---- DOCUMENT TEXT

Exit, stage left. Exit, stage left. Exit, stage left. Exit, stage left.
Brenda Nevidjon, chief operating officer of Duke Hospital, resigned Thursday, becoming the fourth senior administrator this week to resign from the University or Health System.
In a simultaneous announcement, Hospital officials unveiled a revamped and expanded senior management structure designed to give clinicians a more direct say in day-to-day decisions.
Nevidjon, who became COO in 1996, will take a faculty position in the School of Nursing, where she will work in a research center, trying to devise creative solutions to critical care issues facing large medical centers.
"I am proud to have been a part of the team that has built a strong infrastructure for a new organization, and I have enjoyed enormously my time as chief operating officer of Duke Hospital," she said in a statement. Nevidjon could not be reached for comment Thursday evening.
Mike Israel, CEO of Duke Hospital, praised Nevidjon's performance.
"I think she's had an absolutely tremendous effect on both Duke University Hospital and in working with me closely to develop the integration of the Health System," he said. He did not attempt to persuade her to reconsider.
In the wake of Nevidjon's departure, Israel took advantage of the opportunity to reorganize the Hospital's management structure. "It sort of gave us the opportunity to take the organization apart and put it back together again," he said. Israel said that even before Nevidjon informed him Monday about her departure, he had been thinking about ways to give physicians more influence in decision making.
The restructuring adds several more senior officers who will report directly to Israel: chief nursing officer Mary Ann Crouch and chief medical officer Dr. William Fulkerson, who is also the executive medical director of the Private Diagnostic Clinic, Duke's faculty practice organization. Director of Clinical Operations Dr. Peter Kussin, will report to Fulkerson.
The reshuffling will give physicians and nurses more influence in day-to-day operations, said Israel, whose background is in hospital management, not medicine. "What we have attempted to do is work through an organization in which all groups feel that they can have an impact-and they can have a profound impact-on the operations of Duke University Hospital," he said.

--------
---- RECORDED DATA

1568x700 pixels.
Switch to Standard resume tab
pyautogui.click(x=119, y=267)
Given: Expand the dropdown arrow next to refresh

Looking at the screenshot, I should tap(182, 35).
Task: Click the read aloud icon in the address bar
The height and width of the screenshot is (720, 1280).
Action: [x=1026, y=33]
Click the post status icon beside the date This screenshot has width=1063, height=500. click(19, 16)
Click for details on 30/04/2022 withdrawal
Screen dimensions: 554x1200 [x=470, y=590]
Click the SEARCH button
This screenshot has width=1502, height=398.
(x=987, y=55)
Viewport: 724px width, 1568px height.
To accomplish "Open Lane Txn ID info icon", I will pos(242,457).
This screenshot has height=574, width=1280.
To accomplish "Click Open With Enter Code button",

--------

*AIM OF THE EXERCISE*.
Using the article on Duke Hospital's management changes, explain why Mike Israel reorganized the Hospital's senior management structure.

*WRITTEN SOLUTION*.
Nevidjon's departure gave Israel the opportunity to "take the organization apart and put it back together again." Even before she told him she was leaving, he had been thinking about ways to give physicians more influence in decision making. The new structure is meant to give physicians and nurses more influence in day-to-day operations.